Almanya'nın Türkiye'yle ilgili kafası bu ara karışık. Belki diyeceksiniz ki, ne zaman değildi...

 

İşin birinci boyutu, Alman halkındaki Türkiye resmi. Bu resim Erdoğan'dan yoğun etkileniyor. Alman kamuoyu eskiden AKP'ye sıcak bakardı, askeri vesayeti kırıp demokrasiyi getiren ekip diye pazarlanmışlardı çünkü o dönem. Sonra böyle olmadığı öğrenildi. Ama canım ekonomiyi kurtardı en azından diye kıvırtıldı, sonra onun da öyle olmadığı öğrenildi. Şu anda taban Erdoğan ve ekibine çok olumsuz bakıyor. Göçmen - Alman çatışmaları da bunu besliyor elbette. Örneğin bir sanat projesi olarak geçenlerde Wiesbaden şehrine bir Erdoğan heykeli dikildi. Heykel önünde kavga ve çatışmalar yaşanması üzerine tekrar kaldırıldı.

 

Almanya'da Erdoğan temelli kutuplaşma, Türkiye'dekinden ileri düzeyde. Yani Türkiye'de bazı şeylere "alışan" insan oranı Almanya'dan yüksek sanıyorum. Almanya'da, ya tapılıyor ya nefret ediliyor.

 

Öte yandan hükümet ve devlet düzeyinde ilişkiler sıcak. Büyük ihtimal iki nedenle:

1. Para, proje vs. ilişkileri.

2. Amerika. Almanlar yavaş yavaş bağımsızlığa oynuyor. Fransa da öyle. Biz artık ABD'nin peşinden gitmek zorunda değiliz, görüşü yaygın.

 

Bu yolun taşları Trump’ın ticaret savaşlarıyla döşenmedi aslında. Ta, ABD gizli servislerinin alenen Alman makamlarını (Şansölye’ye varana dek) dinlediğinin ortaya çıkmasıyla konuşulmaya başladı. Tabii Almanya'nın geleneksel olarak Ruslarla iyi ilişkide olması da sorunun bir başka boyutu. Bu iyi ilişkinin temelinde elbette Kuzey Akım enerji projesi var. Almanya, Ukrayna-Kırım konusunda neden iki yüzlü davranıyor sorusunun önemli yanıtlarından biri bu. Ancak neticede, Alman hükümeti AKP'ye yakın duruyor gibi.

 

Bundan birkaç ay önce CHP'nin veri tabanına bir ‘Truva atı’ sızdığı haberi küçük puntolarla duyuruldu. Programı üreten firmanın Alman olduğu ortaya çıktı. İlgili firma yöneticisi, valla biz Alman devletinden başka kimseye mal satmıyoruz, dedi. Konunun üstü örtüldü. Türkiye'deki seçimin arefesinde oluyor bunlar.

 

Bu sıcak ilişkilere rağmen, kamuoyunda Erdoğan nefreti öyle pekişti ki, bundan sonra çok aleni bir yakınlaşma pek mümkün değil gibi görünüyor.

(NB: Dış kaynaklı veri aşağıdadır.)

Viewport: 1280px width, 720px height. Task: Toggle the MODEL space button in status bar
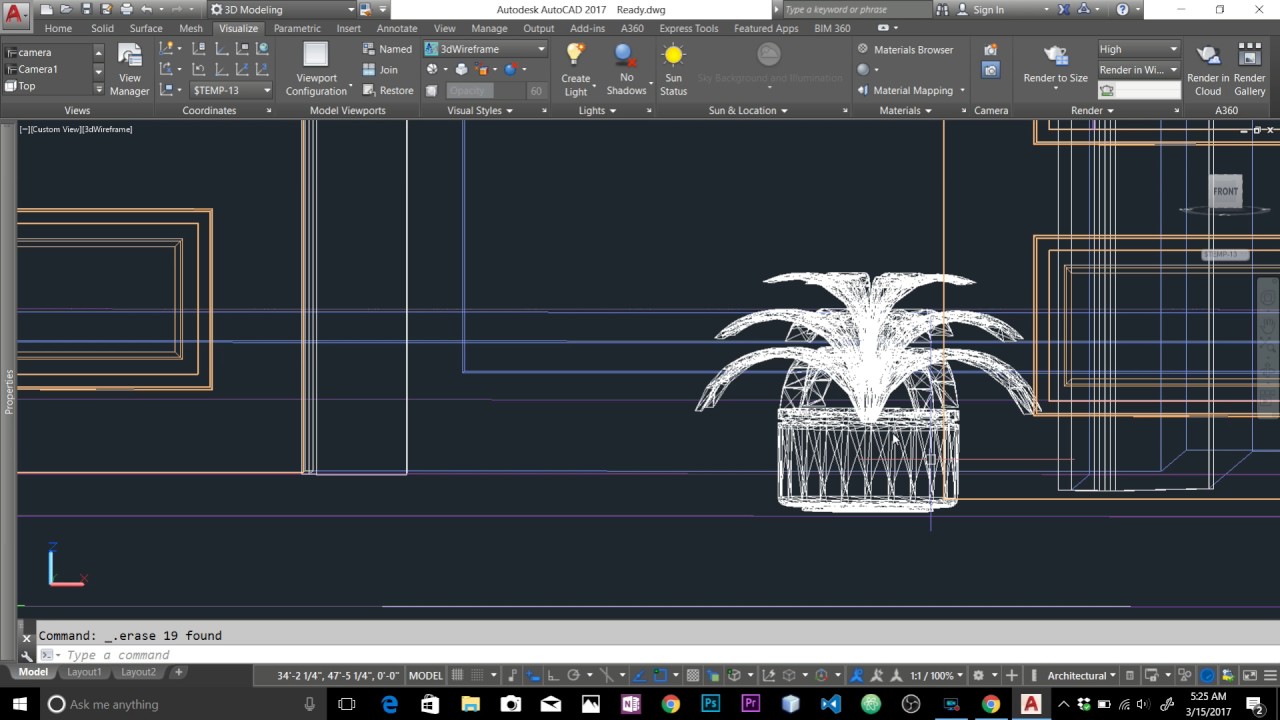pyautogui.click(x=425, y=675)
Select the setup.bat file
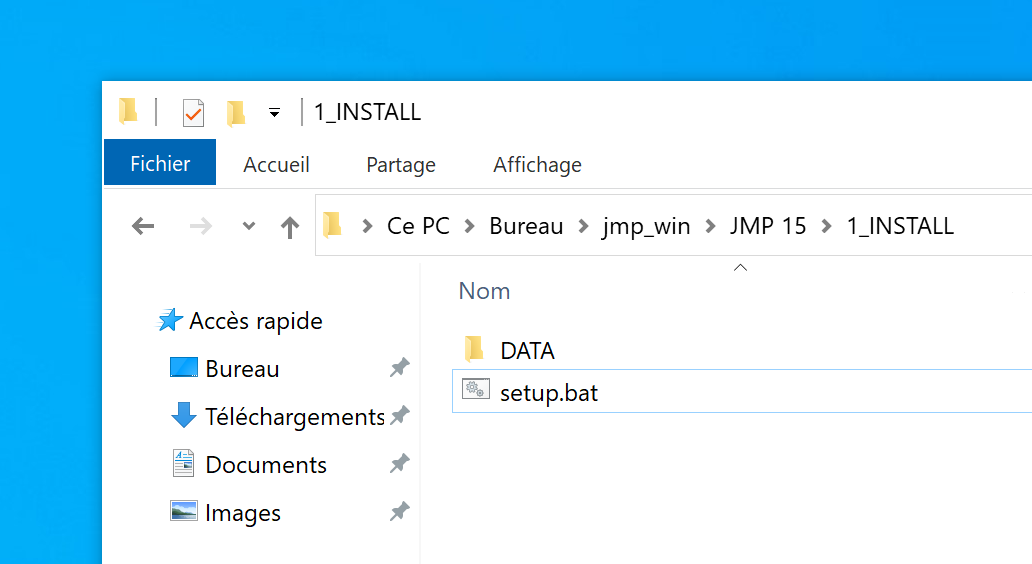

Almanya iki sebepten Türkiye'yi yakında darmadağın edecek ekonomik krize engel olmak isteyebilir:

1. "Komşunun duvarı ateş aldıysa senin evin de tehlikededir" demiş Horatius.

2. ABD'nin (Trump'ın) küçük muharebelerde güç yitirmesi Avrupa'yla olan tarifelerinde insafa yöneltir umudu. Ancak esas soru şudur: TR krizine engel olmak için neleri yapmayı göze alır Almanya? Bence umulduğundan çok az şeyi.

 

Dolayısıyla Türkiye bu krizinden kendi başına çıkacak. Büyük ihtimal büyük kayıplarla ve köklü değişikliklerle. Ama uzun süreceğini tahmin ediyorum. Almanlar da, özellikle son yıllardaki göçmen dalgasının etkisiyle bendine sığmayıp taşan yabancı düşmanlığıyla mücadele etmekten fazla kafasını kaldıramaz zaten.

 

Irkçı AfD ikinci parti oldu deniyor. Büyük ihtimal Almanya siyasi sahnesi de büyük değişimlere gebe. Arap Baharı'nın AB'ye saldırı projesi olduğuna yavaş yavaş uyanmaya başladı insanlar. Ancak hukuk devletinde bazen uyansanız da eliniz kolunuz bağlı uyanıyorsunuz.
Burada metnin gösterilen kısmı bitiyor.